German Chancellor Friedrich Merz and German defense minister Boris Pistorius attend a formal inauguration of a German brigade for NATO's eastern flank in Vilnius, Lithuania, Thursday, May 22, 2025. [AP Photo/Mindaugas Kulbis]

With the ceremonial establishment of the permanent combat brigade in Lithuania, the German government under Chancellor Friedrich Merz and Defense Minister Boris Pistorius has opened a new chapter in the revival of German militarism. In a militarist ceremony with Leopard tanks, howitzers, fighter planes and marching soldiers, Merz and Pistorius celebrated the first permanent deployment of German combat troops abroad since the Second World War in the “service of peace, freedom and security.” In reality, it is part of comprehensive preparations for war against Russia.

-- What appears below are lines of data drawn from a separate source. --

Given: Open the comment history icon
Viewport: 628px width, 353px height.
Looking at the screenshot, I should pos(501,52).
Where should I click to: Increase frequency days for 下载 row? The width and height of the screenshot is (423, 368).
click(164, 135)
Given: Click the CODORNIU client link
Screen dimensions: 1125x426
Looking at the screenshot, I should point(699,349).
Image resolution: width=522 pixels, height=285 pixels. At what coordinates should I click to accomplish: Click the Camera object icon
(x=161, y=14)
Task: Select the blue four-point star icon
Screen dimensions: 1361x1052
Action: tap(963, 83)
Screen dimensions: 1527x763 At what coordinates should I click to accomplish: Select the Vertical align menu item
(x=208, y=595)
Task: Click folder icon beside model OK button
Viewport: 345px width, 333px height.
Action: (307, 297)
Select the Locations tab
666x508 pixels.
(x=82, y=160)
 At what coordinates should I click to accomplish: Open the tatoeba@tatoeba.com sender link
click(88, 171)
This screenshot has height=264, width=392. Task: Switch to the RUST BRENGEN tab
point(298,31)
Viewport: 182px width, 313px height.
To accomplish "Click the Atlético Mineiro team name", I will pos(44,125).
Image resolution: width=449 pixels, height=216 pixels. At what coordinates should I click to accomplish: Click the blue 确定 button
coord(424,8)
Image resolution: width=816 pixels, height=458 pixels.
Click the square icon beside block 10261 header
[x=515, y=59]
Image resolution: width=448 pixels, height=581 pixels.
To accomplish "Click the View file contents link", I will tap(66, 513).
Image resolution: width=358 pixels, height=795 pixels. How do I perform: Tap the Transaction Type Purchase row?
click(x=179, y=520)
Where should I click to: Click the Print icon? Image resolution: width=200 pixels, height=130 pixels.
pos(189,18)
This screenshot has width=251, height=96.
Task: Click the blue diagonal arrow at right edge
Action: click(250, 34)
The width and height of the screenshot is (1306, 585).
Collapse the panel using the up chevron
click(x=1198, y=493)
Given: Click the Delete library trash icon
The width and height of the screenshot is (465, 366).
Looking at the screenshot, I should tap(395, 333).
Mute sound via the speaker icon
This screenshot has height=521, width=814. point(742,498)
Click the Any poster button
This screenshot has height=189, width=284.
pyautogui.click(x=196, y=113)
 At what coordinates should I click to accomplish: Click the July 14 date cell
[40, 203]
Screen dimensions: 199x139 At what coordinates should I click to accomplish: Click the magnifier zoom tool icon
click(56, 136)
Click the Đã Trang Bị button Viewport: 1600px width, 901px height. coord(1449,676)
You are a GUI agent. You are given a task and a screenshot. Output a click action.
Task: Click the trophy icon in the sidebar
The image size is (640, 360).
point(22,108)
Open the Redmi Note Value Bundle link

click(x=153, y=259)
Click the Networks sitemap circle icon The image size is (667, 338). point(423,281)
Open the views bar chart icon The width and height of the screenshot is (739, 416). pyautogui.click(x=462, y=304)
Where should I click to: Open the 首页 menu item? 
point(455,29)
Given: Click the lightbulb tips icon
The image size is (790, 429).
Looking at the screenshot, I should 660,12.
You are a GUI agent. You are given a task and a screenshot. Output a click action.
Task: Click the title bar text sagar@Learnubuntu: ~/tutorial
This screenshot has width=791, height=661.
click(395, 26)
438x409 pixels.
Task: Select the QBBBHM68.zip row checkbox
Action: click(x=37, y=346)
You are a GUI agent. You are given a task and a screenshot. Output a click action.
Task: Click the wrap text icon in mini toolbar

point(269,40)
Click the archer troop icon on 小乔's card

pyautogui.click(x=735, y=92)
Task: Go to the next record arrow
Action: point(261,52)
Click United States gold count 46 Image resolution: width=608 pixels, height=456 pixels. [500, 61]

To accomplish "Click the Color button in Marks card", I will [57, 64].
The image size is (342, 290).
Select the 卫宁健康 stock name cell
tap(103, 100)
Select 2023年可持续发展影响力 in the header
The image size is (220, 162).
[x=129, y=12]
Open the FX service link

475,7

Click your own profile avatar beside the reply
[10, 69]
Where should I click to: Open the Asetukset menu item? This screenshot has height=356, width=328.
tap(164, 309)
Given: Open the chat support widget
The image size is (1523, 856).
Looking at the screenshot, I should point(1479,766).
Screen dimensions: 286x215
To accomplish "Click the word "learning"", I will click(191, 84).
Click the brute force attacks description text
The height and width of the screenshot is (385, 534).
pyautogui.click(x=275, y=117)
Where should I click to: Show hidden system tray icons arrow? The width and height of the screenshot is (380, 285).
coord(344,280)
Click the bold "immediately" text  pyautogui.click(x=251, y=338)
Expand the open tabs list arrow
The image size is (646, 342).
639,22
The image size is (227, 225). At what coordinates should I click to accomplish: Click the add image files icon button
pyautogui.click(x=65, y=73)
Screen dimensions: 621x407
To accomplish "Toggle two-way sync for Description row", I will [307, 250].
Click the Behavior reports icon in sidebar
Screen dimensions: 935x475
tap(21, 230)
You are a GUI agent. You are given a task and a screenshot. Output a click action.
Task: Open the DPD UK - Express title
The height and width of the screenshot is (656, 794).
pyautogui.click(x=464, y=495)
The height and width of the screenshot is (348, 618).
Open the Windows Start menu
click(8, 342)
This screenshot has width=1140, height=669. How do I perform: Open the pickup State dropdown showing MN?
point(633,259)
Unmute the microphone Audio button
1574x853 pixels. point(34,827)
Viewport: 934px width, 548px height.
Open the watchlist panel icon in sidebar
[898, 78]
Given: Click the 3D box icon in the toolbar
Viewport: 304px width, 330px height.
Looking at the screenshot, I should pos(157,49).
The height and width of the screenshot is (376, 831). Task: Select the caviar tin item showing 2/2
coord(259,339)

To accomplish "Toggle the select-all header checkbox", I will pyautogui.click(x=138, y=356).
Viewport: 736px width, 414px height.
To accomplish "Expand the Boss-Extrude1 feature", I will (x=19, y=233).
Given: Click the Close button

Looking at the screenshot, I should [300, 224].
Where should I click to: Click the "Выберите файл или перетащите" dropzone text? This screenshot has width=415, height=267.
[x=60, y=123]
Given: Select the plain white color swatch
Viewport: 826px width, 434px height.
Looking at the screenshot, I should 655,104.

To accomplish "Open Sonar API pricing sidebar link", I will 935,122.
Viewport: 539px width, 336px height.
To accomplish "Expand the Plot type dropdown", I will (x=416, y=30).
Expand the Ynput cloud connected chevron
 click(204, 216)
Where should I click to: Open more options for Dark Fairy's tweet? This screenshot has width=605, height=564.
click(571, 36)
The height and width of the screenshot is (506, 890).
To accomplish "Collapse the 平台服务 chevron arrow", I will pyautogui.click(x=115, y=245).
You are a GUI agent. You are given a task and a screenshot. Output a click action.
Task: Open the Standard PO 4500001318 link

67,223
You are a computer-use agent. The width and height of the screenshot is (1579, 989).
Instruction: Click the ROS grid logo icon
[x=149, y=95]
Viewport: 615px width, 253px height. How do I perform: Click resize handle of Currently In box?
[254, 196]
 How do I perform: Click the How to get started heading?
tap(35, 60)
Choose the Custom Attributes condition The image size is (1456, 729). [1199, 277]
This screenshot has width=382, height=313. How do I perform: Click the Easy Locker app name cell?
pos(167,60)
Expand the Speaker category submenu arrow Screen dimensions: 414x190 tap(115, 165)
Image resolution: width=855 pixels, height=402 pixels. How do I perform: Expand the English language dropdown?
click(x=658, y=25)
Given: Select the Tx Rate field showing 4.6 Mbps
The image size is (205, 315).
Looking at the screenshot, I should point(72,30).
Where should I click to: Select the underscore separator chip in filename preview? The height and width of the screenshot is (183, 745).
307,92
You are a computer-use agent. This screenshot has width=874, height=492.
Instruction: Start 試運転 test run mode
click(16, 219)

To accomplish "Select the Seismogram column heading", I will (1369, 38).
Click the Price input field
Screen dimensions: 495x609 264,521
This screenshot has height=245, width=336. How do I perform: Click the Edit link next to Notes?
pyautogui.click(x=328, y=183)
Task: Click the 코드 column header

The symbolism of the location could not have been clearer: Lithuania, a former Soviet territory, just a few hundred kilometres from the Russian border. Eighty years after Hitler's war of annihilation against the Soviet Union, German tanks manned by German soldiers are once again rolling eastwards. The historical and political break that the German elites were forced to carry out after the fall of the Third Reich is being systematically reversed. German imperialism is on the march again, returning to the scenes of its worst crimes.

Lithuania in particular was a central scene of Nazi atrocities. After the invasion of the Wehrmacht in June 1941, local collaborators actively participated in the extermination of the Jewish population. Within a few months, around 95 percent of Lithuanian Jews were murdered. Of the approximately 210,000 Jews who lived in Lithuania before the Nazi invasion on June 22, 1941, around 195,000 were murdered by the end of the war in 1945. The majority of them had already been killed at the end of 1941.

The SS Einsatzgruppen, supported by Lithuanian militias, not only killed tens of thousands of people in massacres such as the one in Ponary, but also brutally targeted communists, trade unionists and other members of the opposition. Now, German combat troops are once again being permanently stationed on Lithuanian soil. History is either being ignored or actively rewritten in order to justify new wars.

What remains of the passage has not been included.